The Diary Of Joaquín Magón Entry 9: La Nueva Cosecha

January 20, 2012 /

Manuel Ontiveros, president of La Nueva Cosecha, addressing the group.

 

The Diary Of Joaquín Magón Entry 9: La Nueva Cosecha

Have you ever wondered about the gap between farm workers and their children? How many layers of disconnect do they have—between generation, culture, language, etc.? I certainly don’t know. Nor does the organizer that originally posed that question. But we’ve started to find that answer.

During a meeting, we asked our farm worker members about their children and they seemed to have been asked something so obvious yet so well hidden. The question: Where in waking before dawn, going to work, working 12 hours, getting home late, tired and wanting rest; where, in the equation for a routine, do their children come in?

To understand this question one must understand the sons and daughters of farm workers and the identities they carry—brown children, poor children, children that speak no English, undocumented children having to adapt to a new society, children born here having to balance two identities, indigenous children having to balance three identities, more if they identify as queer. They are children with no time to establish roots; children of intersectionality; daughters and sons who may or may not know the struggles of their parents—why they work the way they do and why they come home as tired as they do, or why their parents visit the office with the black eagle on it.

That is how La Nueva Cosecha, a group of about 10 high school and one middle school student with the objective of helping farm workers, began. At first it was nameless, as shapeless as an idea with a potential not quite understood. I don’t do this as part of my job, not as a group led by or supported by the UFW. I donate my afternoons to them.
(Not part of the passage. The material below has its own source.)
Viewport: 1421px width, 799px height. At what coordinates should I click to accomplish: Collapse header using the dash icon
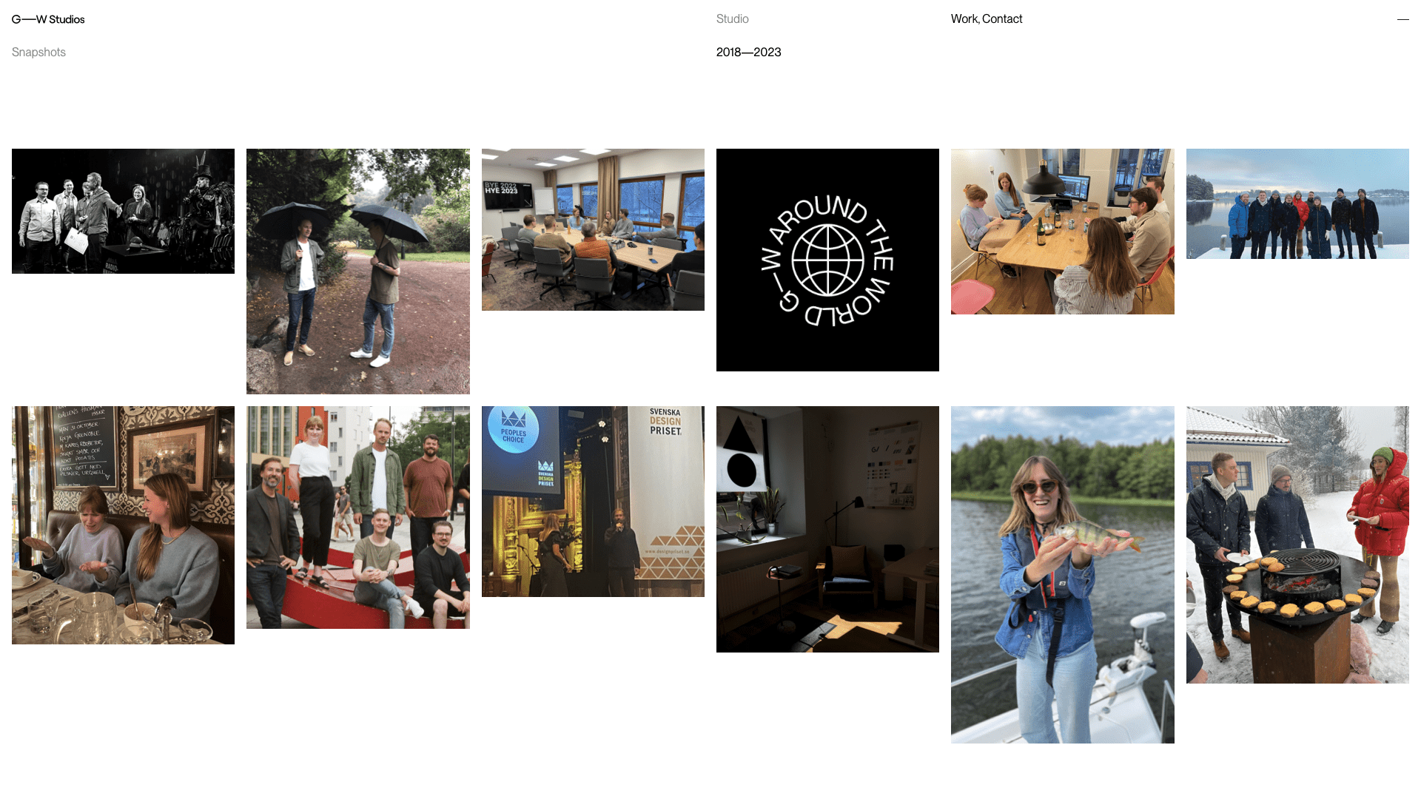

Meetings lasted hours and no one was sure what exactly we wanted to do. But I began to understand that there is a need for these students to express themselves; that they had been passed over by society and they didn’t even know it, that they didn’t feel connected to groups that told them that college is how they wouldn’t turn out like their parents because these students are proud of their parents. They began to see that society looked down on them and they have to reclaim the dignity that comes with being a farm worker and a farm worker’s child.

We tried a number of things in those meetings, a mix between action-based activism and a more reflective, healing-based activism. They opened wounds and analyzed them in their short minutes of speaking. I was almost ashamed because I wasn’t more prepared to deal with this as a teacher, or a counselor, or as anything other than the person that provides them this space.

I feel they appreciated me not interjecting with answers or guidance like someone older than them would. I let them figure themselves out.

“Being part of Nueva Cosecha is inspiring because I get to help farm workers and in that way I am helping my mother as well because she’s a farm worker,” said Manuel Ontiveros, a high school senior and president of La Nueva Cosecha.

Ontiveros knows the struggles of his mother who works harvesting iceberg lettuce. “Her boss keeps pushing her harder and harder even though she’s doing everything perfectly. And even if she stands up to stretch, the foreman tells her to keep working. She stays most of the day bent over and that’s what keeps making her back hurt. She’s 40-something and she keeps working there because she doesn’t have any other options.”

Now they want to learn how to write blogs so I gave them an assignment, one I completed before that helped me appreciate the struggles of my mother. The assignment: Write where you come from. I explained that our stories do not start the day we are born; they started before, when our parents made the choice to emigrate, when they made the choice to stay in X community for X reasons and we are shaped by those decisions even though they were not our own.

The past few meetings have been organized around stopping the use of Methyl Iodide, a pesticide considered to be the most dangerous chemical on earth.
I don’t know where La Nueva Cosecha will go nor do I know the form that it will take. However it is inspiring to see high school and middle school students involved. This is how I hope to answer that original question about the connection between farm workers and their children—not by investigating the actual gap through the lens of an academic but, rather, by helping bridge that gap.

* “Joaquín Magón” is a youth reporter from Coachella living in Salinas and working for the United Farm Workers. He contributes blogs regularly for Coachella Unincorporated.

 

Students talking to farm workers about different issues they face in the fields.